TASK = Before copying the entries, remove the pictures; everything else stays exactly as it is.
--- START ---
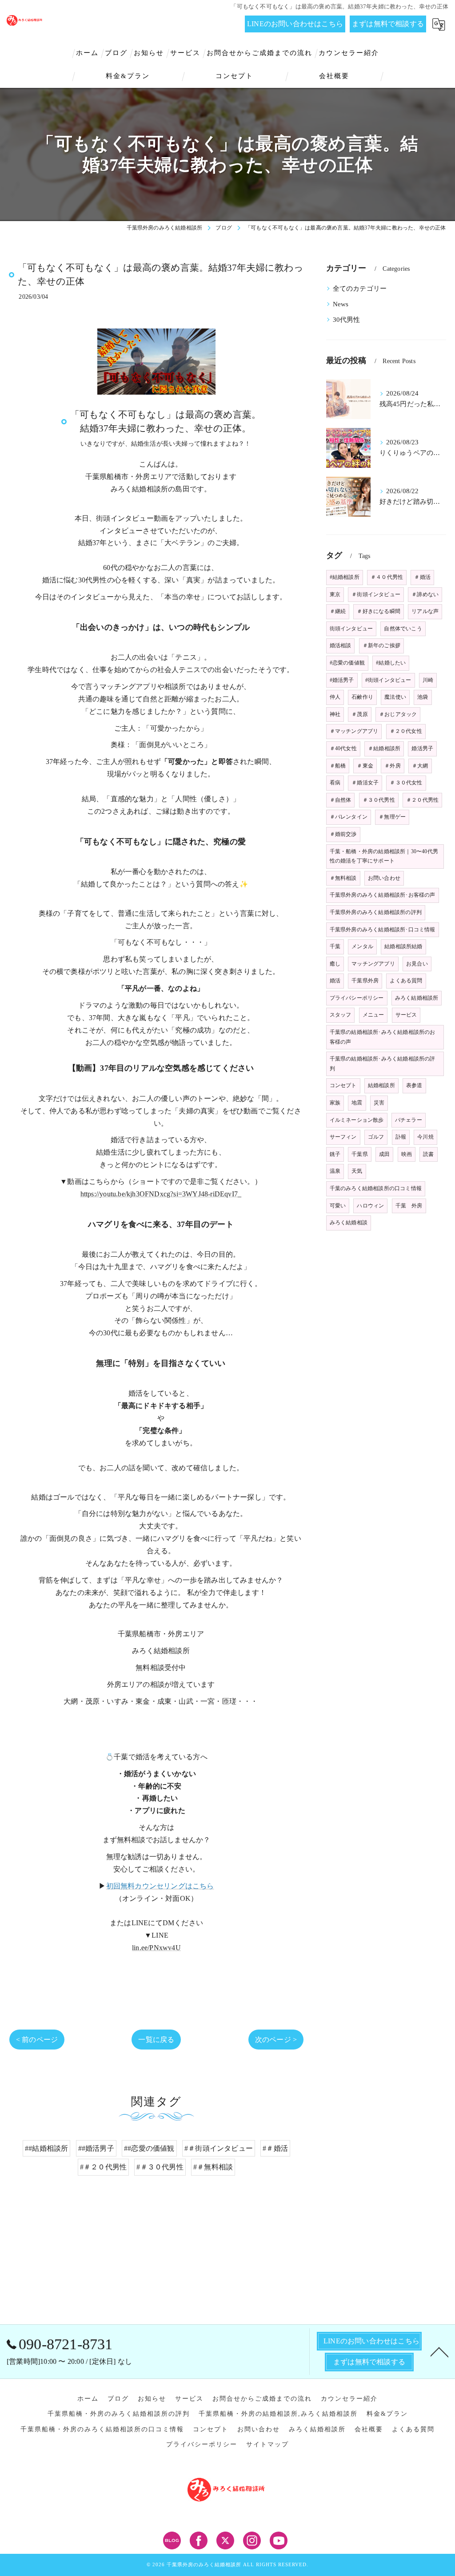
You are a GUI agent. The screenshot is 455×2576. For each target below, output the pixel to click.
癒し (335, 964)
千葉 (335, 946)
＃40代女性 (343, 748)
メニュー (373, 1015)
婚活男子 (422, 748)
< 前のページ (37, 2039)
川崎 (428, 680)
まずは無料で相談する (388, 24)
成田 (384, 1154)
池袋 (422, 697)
--- END ---
RESULT OF THE EXERCISE =
You are a GUI agent. The screenshot is 455×2576. For each target below, output the pixel to click.
癒し (335, 964)
千葉 (335, 946)
＃40代女性 (343, 748)
メニュー (373, 1015)
婚活男子 (422, 748)
< 前のページ (37, 2039)
川崎 (428, 680)
まずは無料で相談する (388, 24)
成田 (384, 1154)
池袋 (422, 697)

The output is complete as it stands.